What you will do: Lines to restate from the data below: from the one containing "Task: Select the 快速查看 tab" to the one containing "Given: Click the Mastercard card brand icon", both included. Give them again exactly, and only them.

Provided data START

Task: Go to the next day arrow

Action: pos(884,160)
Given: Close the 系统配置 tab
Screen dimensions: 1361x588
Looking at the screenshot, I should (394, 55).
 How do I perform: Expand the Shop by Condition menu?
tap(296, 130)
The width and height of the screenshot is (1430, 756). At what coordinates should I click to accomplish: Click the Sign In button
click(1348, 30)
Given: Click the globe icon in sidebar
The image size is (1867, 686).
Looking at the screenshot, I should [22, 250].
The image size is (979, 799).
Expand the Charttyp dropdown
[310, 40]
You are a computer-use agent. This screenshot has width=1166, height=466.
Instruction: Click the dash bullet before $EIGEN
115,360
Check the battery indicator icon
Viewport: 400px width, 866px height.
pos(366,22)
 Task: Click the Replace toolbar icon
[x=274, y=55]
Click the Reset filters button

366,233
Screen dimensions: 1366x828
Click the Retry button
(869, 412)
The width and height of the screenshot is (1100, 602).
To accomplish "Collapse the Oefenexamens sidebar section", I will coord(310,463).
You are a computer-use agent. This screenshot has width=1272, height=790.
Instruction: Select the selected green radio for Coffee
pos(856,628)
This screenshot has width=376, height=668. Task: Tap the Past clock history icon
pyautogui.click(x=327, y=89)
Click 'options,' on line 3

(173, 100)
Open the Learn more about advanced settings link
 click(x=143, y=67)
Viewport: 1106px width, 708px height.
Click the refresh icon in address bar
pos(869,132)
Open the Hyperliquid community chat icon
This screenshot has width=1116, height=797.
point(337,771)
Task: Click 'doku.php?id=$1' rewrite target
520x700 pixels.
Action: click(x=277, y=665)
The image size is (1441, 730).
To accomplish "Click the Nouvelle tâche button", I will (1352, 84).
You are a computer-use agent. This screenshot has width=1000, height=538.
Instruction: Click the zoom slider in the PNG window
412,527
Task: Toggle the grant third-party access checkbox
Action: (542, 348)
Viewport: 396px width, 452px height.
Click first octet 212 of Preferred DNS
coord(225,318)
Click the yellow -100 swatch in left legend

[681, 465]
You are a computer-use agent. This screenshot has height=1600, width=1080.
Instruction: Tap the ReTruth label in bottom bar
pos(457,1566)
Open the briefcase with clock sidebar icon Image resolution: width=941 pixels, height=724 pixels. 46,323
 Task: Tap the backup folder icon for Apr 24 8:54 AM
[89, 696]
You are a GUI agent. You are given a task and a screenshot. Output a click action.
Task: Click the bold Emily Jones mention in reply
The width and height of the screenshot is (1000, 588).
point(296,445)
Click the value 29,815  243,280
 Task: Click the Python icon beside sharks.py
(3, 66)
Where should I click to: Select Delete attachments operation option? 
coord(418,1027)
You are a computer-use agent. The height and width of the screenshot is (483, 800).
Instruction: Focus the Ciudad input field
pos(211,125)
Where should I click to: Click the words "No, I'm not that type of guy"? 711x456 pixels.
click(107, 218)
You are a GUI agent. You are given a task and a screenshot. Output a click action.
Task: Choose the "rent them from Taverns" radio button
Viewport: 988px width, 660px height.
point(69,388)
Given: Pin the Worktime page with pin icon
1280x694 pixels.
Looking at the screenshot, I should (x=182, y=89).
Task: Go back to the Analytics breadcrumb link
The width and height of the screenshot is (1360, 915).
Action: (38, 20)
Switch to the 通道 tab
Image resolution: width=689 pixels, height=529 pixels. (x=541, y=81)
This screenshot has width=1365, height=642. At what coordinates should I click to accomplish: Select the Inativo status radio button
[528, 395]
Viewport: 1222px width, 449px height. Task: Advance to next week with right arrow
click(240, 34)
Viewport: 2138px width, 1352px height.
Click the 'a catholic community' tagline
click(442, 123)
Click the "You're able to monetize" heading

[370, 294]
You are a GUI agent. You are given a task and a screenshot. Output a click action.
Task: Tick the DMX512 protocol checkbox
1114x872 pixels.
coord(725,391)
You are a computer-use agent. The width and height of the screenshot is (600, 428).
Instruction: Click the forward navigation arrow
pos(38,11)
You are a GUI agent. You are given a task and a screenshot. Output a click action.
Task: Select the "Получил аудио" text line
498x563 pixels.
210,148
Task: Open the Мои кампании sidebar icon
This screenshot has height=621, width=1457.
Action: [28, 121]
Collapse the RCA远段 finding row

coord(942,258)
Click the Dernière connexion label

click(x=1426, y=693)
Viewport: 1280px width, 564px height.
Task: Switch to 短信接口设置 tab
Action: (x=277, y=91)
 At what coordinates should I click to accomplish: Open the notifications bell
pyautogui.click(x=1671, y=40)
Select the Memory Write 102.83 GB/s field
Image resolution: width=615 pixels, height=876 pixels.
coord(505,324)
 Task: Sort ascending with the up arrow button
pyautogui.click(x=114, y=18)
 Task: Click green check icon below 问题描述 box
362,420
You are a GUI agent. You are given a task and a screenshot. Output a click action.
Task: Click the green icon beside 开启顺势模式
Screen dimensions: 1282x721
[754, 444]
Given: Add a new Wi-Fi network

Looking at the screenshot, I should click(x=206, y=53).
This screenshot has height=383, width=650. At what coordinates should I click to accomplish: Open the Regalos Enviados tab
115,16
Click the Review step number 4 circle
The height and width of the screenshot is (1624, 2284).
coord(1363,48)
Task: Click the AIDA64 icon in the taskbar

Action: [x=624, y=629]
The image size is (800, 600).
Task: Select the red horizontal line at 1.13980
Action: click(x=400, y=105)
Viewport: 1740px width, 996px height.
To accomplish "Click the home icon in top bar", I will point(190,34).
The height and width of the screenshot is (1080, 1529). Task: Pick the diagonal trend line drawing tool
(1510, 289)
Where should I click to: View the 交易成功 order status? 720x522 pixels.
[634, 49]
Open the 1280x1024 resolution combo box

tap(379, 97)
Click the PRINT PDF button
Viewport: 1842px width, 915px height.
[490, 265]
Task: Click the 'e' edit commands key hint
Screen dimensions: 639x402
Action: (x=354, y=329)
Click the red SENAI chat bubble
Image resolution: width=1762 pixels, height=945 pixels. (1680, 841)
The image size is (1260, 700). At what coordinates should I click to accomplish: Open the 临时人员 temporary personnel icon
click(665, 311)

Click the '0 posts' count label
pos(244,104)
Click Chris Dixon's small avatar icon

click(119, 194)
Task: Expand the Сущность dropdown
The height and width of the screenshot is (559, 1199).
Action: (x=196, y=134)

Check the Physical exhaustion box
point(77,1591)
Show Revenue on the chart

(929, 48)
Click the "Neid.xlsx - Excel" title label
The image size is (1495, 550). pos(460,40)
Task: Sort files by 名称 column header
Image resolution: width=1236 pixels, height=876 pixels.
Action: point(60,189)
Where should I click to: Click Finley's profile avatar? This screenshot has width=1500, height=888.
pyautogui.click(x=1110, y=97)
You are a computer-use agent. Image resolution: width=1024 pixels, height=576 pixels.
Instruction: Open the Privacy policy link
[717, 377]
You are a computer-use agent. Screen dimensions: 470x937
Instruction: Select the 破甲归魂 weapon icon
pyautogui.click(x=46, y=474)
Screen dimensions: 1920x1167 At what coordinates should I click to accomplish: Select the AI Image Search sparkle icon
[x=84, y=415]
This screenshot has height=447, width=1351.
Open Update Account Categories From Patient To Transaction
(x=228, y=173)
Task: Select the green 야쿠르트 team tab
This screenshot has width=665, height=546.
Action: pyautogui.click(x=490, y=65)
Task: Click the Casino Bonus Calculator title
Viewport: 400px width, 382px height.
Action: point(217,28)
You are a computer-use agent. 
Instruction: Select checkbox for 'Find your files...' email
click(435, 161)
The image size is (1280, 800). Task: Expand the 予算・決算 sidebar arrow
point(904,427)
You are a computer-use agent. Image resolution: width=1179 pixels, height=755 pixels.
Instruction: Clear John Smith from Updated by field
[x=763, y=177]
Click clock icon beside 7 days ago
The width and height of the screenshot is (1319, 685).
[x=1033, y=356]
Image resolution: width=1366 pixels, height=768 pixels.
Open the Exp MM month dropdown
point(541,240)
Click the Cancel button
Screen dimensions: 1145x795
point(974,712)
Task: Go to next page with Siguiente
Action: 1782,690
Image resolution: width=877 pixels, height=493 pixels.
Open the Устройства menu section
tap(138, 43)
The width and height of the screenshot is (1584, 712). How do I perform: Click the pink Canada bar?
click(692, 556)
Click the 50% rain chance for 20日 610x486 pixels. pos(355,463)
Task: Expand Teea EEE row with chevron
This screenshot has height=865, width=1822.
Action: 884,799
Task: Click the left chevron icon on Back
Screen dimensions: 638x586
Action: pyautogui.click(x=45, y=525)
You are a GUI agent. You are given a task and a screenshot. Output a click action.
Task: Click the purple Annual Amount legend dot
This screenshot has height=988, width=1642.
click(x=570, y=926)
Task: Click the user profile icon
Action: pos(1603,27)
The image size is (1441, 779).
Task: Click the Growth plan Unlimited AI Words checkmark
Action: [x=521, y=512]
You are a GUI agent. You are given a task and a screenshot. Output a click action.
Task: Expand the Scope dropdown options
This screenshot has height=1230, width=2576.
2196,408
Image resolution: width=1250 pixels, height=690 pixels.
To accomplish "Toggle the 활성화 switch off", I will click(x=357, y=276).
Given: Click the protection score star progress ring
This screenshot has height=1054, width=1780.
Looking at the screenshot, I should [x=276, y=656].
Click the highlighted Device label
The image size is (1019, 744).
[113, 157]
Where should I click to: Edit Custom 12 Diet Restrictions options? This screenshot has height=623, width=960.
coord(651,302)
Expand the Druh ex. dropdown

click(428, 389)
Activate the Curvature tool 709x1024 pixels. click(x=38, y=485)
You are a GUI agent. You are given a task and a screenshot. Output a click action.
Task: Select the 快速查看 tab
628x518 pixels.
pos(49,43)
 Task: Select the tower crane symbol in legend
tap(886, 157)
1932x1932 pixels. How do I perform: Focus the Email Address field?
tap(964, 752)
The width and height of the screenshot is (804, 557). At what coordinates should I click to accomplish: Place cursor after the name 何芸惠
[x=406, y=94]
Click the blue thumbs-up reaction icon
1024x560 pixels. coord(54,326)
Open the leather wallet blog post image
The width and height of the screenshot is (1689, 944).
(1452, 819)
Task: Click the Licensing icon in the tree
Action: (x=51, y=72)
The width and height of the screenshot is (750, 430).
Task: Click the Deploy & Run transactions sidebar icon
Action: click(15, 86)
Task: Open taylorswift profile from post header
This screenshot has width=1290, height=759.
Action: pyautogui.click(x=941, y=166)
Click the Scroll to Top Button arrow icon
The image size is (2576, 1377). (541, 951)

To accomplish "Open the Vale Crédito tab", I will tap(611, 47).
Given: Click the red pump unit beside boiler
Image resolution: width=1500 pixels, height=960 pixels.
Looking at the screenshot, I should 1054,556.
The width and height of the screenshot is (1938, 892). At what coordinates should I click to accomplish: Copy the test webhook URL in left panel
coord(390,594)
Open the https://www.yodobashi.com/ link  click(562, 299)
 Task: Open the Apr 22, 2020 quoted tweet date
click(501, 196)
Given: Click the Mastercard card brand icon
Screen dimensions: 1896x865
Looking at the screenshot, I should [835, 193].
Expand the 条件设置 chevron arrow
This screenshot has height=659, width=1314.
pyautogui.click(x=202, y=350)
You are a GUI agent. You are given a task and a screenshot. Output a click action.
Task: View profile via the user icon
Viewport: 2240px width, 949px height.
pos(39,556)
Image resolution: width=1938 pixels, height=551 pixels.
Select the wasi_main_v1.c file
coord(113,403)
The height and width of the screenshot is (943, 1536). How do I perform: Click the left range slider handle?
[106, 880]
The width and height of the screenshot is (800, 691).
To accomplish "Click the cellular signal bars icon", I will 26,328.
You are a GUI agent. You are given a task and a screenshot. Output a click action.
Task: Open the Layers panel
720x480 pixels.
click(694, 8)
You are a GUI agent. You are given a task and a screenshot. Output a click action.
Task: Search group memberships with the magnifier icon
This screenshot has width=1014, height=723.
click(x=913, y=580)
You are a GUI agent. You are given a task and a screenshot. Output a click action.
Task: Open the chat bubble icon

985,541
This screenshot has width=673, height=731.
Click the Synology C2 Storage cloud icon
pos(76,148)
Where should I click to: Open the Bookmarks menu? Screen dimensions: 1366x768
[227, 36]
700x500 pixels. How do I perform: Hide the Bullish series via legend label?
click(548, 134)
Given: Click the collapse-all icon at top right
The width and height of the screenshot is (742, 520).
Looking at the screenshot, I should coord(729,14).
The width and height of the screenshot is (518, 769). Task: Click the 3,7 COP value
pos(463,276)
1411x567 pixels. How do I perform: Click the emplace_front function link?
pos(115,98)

Provided data END

Written response:
Task: Select the 快速查看 tab
628x518 pixels.
pos(49,43)
 Task: Select the tower crane symbol in legend
tap(886, 157)
1932x1932 pixels. How do I perform: Focus the Email Address field?
tap(964, 752)
The width and height of the screenshot is (804, 557). At what coordinates should I click to accomplish: Place cursor after the name 何芸惠
[x=406, y=94]
Click the blue thumbs-up reaction icon
1024x560 pixels. coord(54,326)
Open the leather wallet blog post image
The width and height of the screenshot is (1689, 944).
(1452, 819)
Task: Click the Licensing icon in the tree
Action: (x=51, y=72)
The width and height of the screenshot is (750, 430).
Task: Click the Deploy & Run transactions sidebar icon
Action: click(15, 86)
Task: Open taylorswift profile from post header
This screenshot has width=1290, height=759.
Action: pyautogui.click(x=941, y=166)
Click the Scroll to Top Button arrow icon
The image size is (2576, 1377). (541, 951)

To accomplish "Open the Vale Crédito tab", I will tap(611, 47).
Given: Click the red pump unit beside boiler
Image resolution: width=1500 pixels, height=960 pixels.
Looking at the screenshot, I should 1054,556.
The width and height of the screenshot is (1938, 892). At what coordinates should I click to accomplish: Copy the test webhook URL in left panel
coord(390,594)
Open the https://www.yodobashi.com/ link  click(562, 299)
 Task: Open the Apr 22, 2020 quoted tweet date
click(501, 196)
Given: Click the Mastercard card brand icon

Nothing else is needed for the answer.